··· STUDY MATERIAL ···

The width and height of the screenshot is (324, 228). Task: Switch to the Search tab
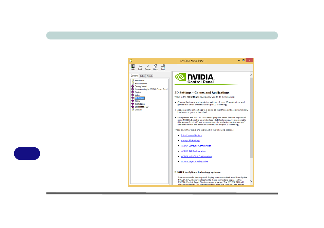(x=150, y=76)
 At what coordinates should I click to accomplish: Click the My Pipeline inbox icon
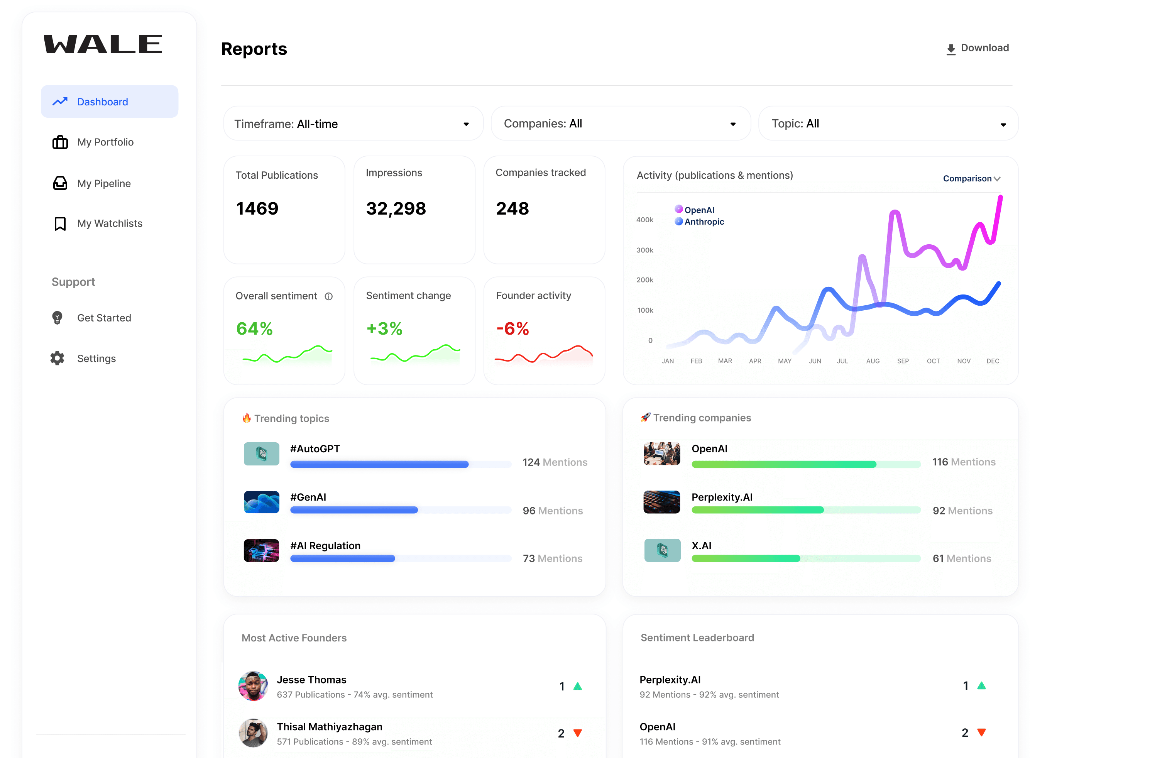[x=60, y=183]
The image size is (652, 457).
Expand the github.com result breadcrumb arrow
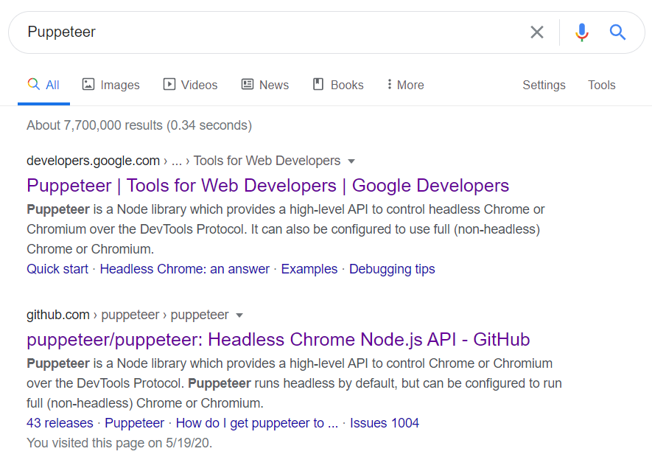tap(239, 315)
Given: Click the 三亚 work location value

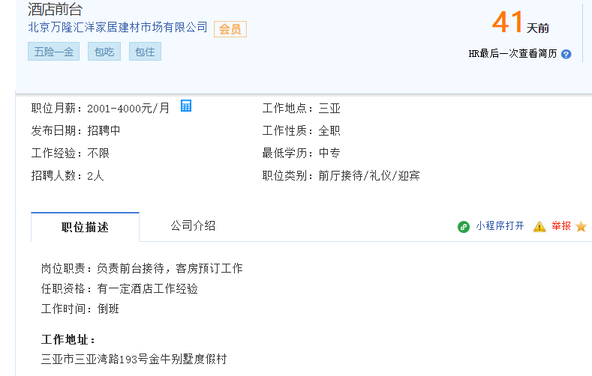Looking at the screenshot, I should pos(329,109).
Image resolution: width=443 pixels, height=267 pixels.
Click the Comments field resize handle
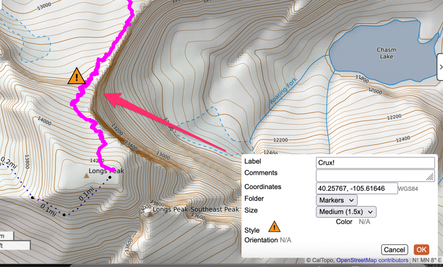click(430, 177)
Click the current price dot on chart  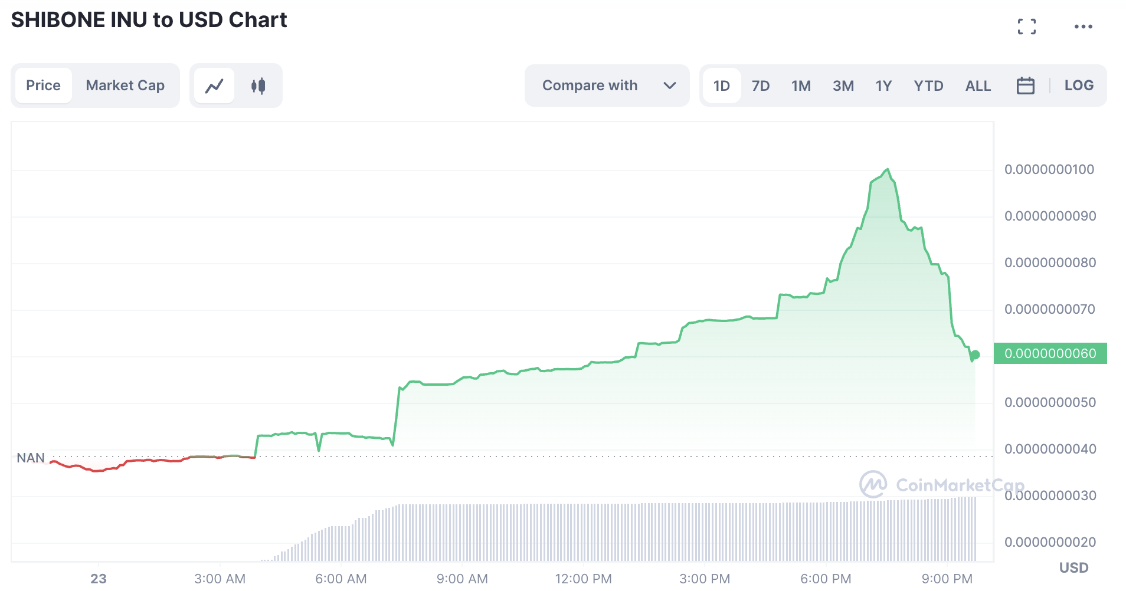[975, 355]
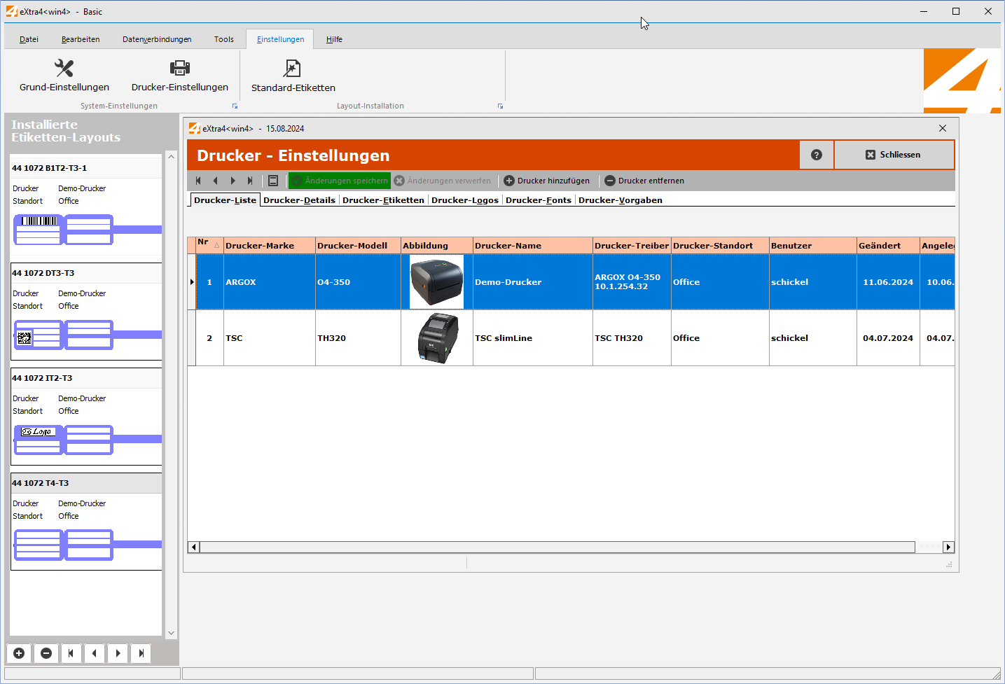The height and width of the screenshot is (684, 1005).
Task: Add a layout with bottom-left plus icon
Action: tap(19, 653)
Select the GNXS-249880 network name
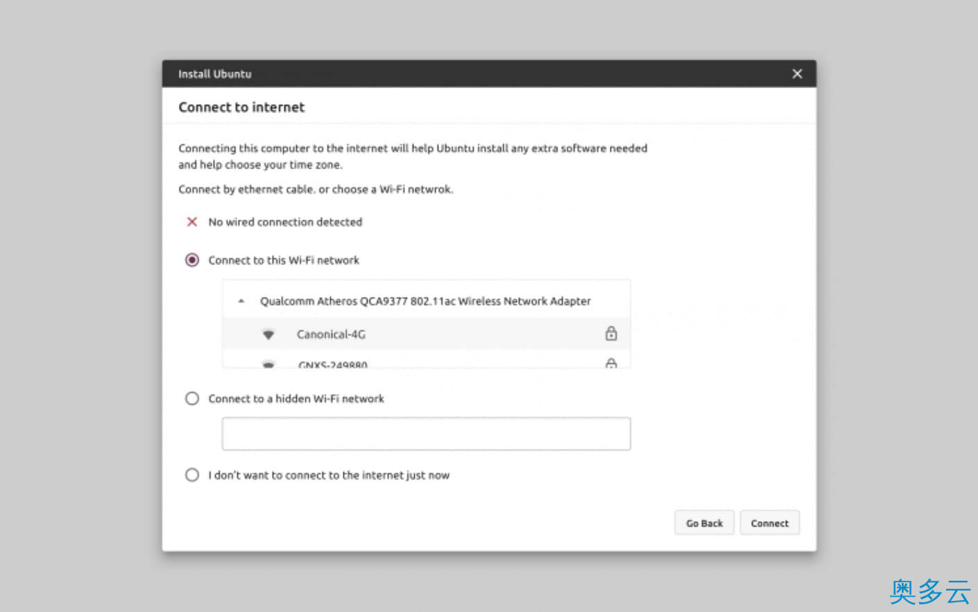 point(332,364)
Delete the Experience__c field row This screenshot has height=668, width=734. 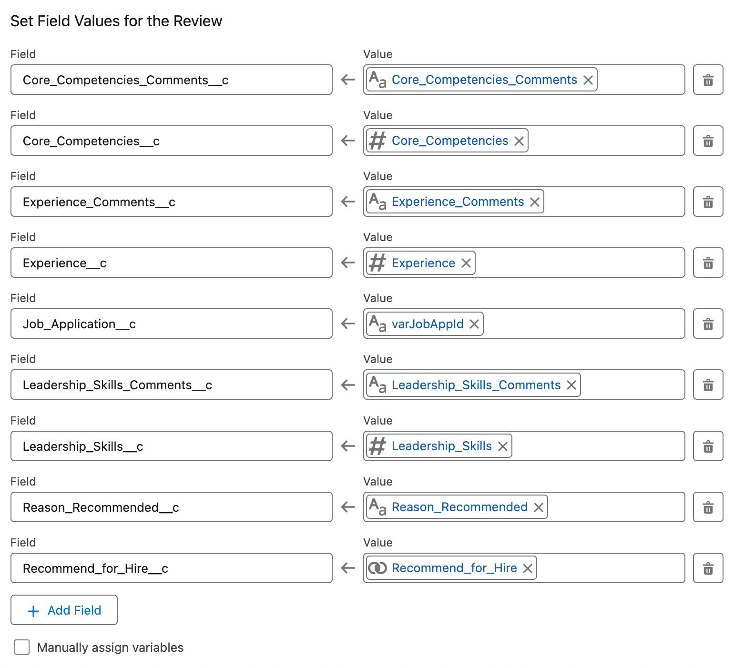(x=708, y=263)
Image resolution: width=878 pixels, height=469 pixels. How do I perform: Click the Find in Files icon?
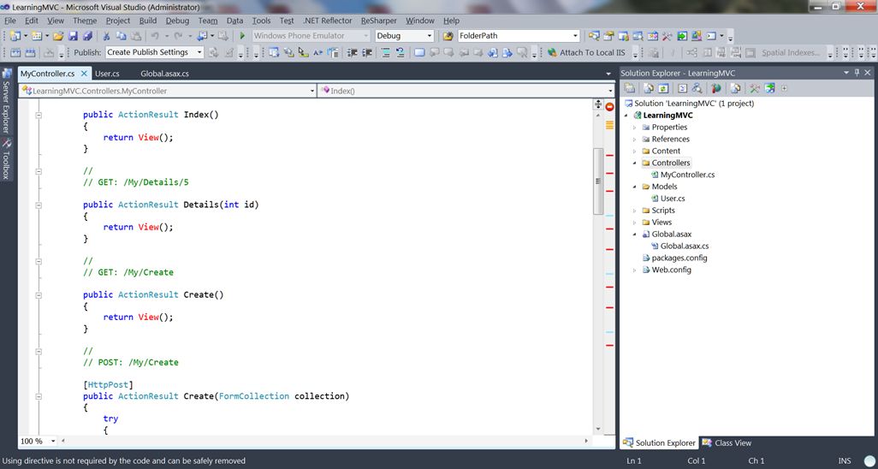point(448,36)
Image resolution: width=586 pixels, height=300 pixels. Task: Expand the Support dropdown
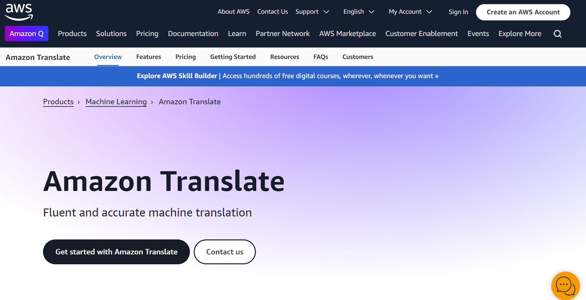coord(312,12)

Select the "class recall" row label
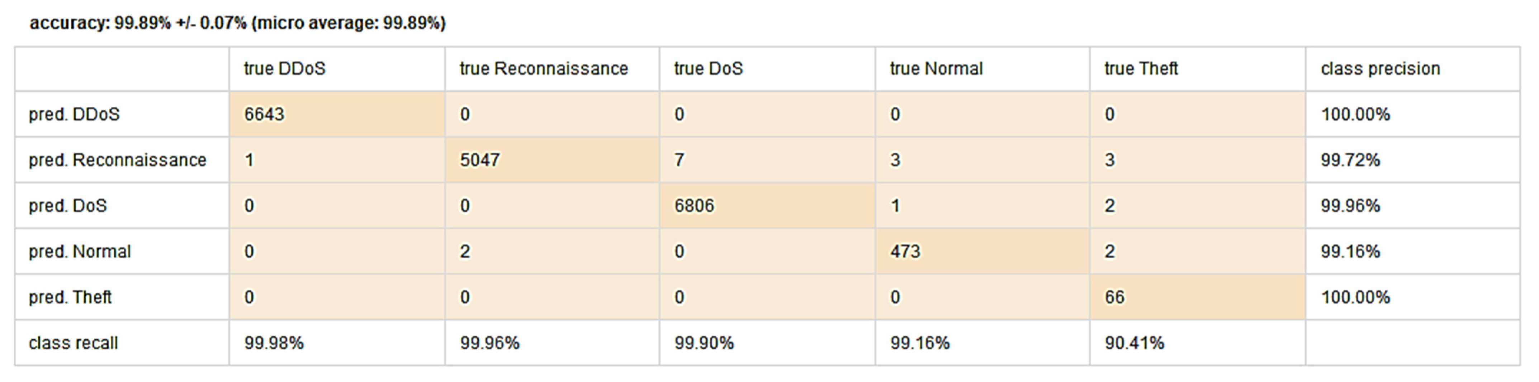click(73, 343)
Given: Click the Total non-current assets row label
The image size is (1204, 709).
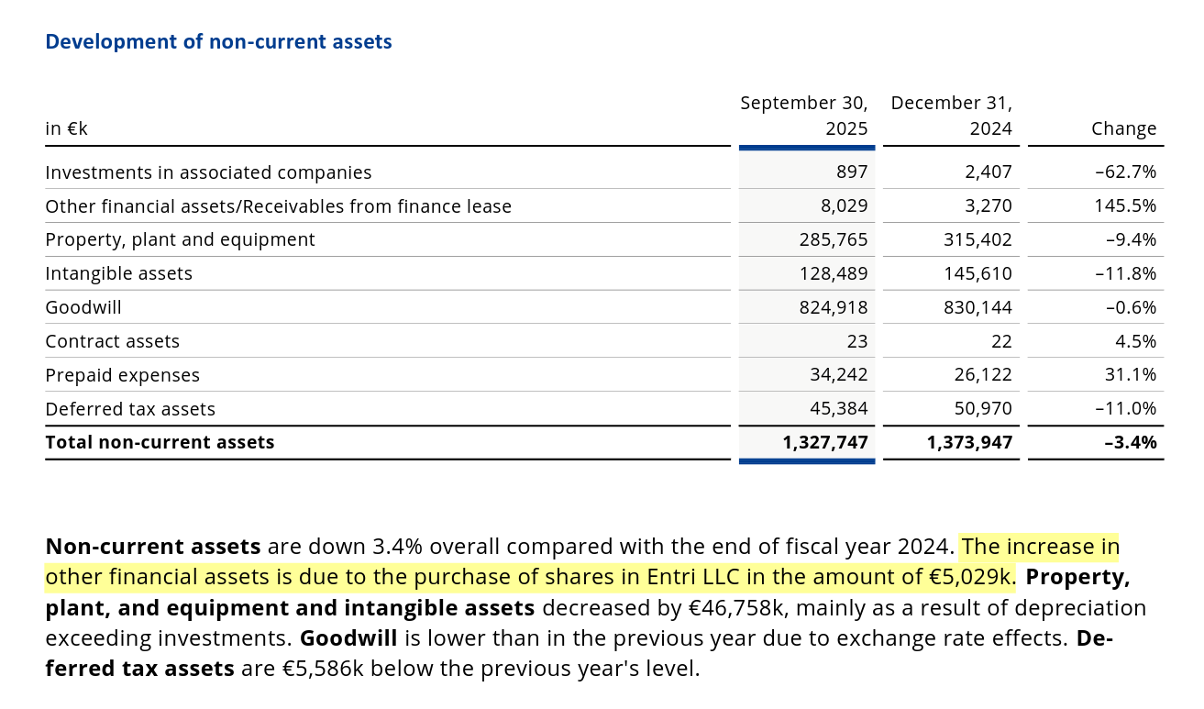Looking at the screenshot, I should (160, 442).
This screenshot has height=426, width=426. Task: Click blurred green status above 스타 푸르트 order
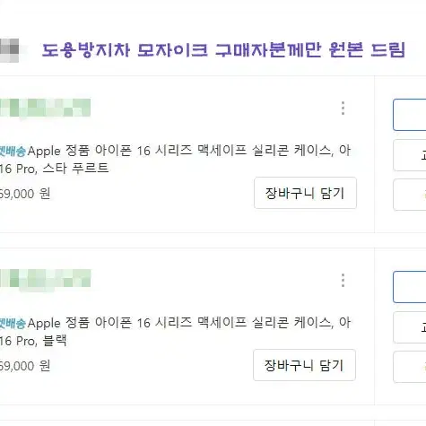(45, 108)
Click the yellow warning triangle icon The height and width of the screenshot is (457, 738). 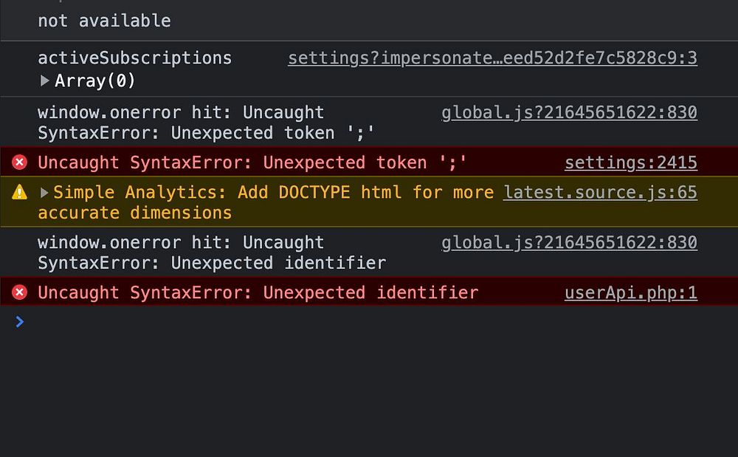click(20, 193)
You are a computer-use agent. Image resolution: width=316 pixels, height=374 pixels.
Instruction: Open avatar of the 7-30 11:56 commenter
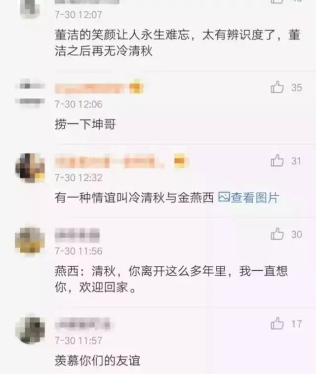pyautogui.click(x=30, y=242)
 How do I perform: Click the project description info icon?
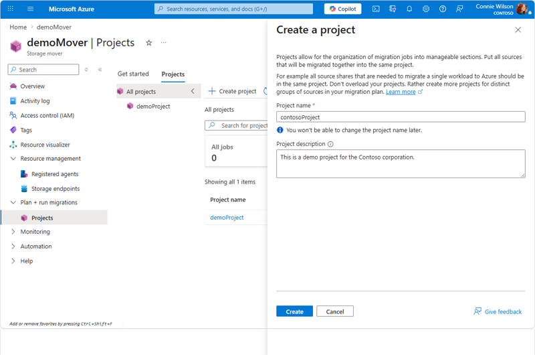tap(330, 144)
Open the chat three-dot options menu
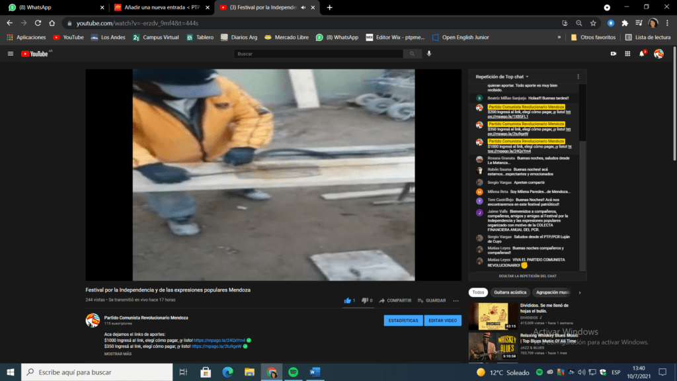 point(578,77)
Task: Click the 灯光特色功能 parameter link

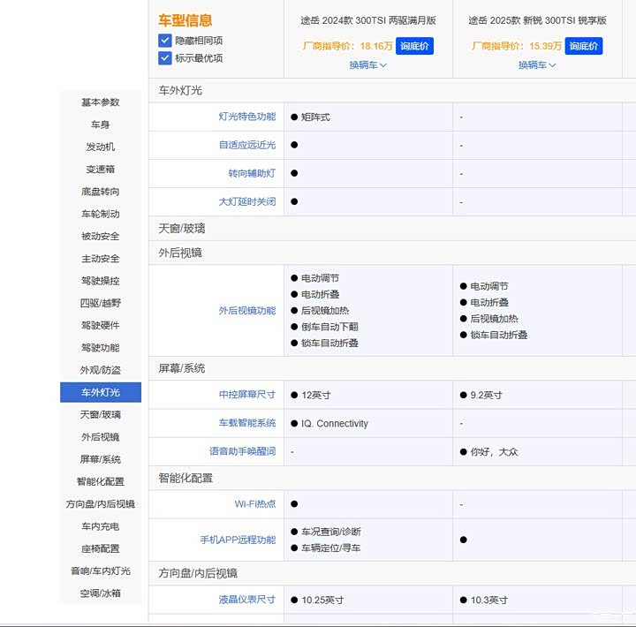Action: pyautogui.click(x=246, y=117)
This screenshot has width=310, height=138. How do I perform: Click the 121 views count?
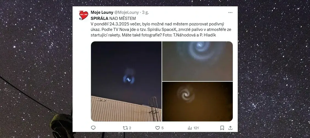pyautogui.click(x=196, y=128)
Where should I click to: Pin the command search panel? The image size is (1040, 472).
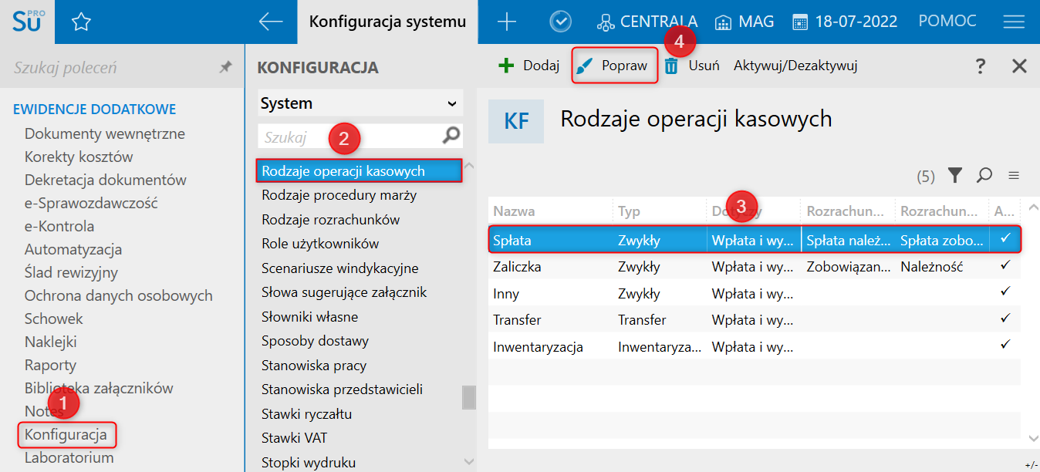pos(225,68)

···

EXERCISE DIRECTIONS - Emit the lines of the data above from the one containing "How do I perform: Click the project" through its final line, both endpoints included. Pictures do not belong in the output.

ANSWER BOX -
 How do I perform: Click the project description info icon?
tap(330, 144)
Open the chat three-dot options menu
 point(578,77)
Task: Click the 灯光特色功能 parameter link

Action: pyautogui.click(x=246, y=117)
This screenshot has width=310, height=138. How do I perform: Click the 121 views count?
pyautogui.click(x=196, y=128)
Where should I click to: Pin the command search panel? The image size is (1040, 472).
pos(225,68)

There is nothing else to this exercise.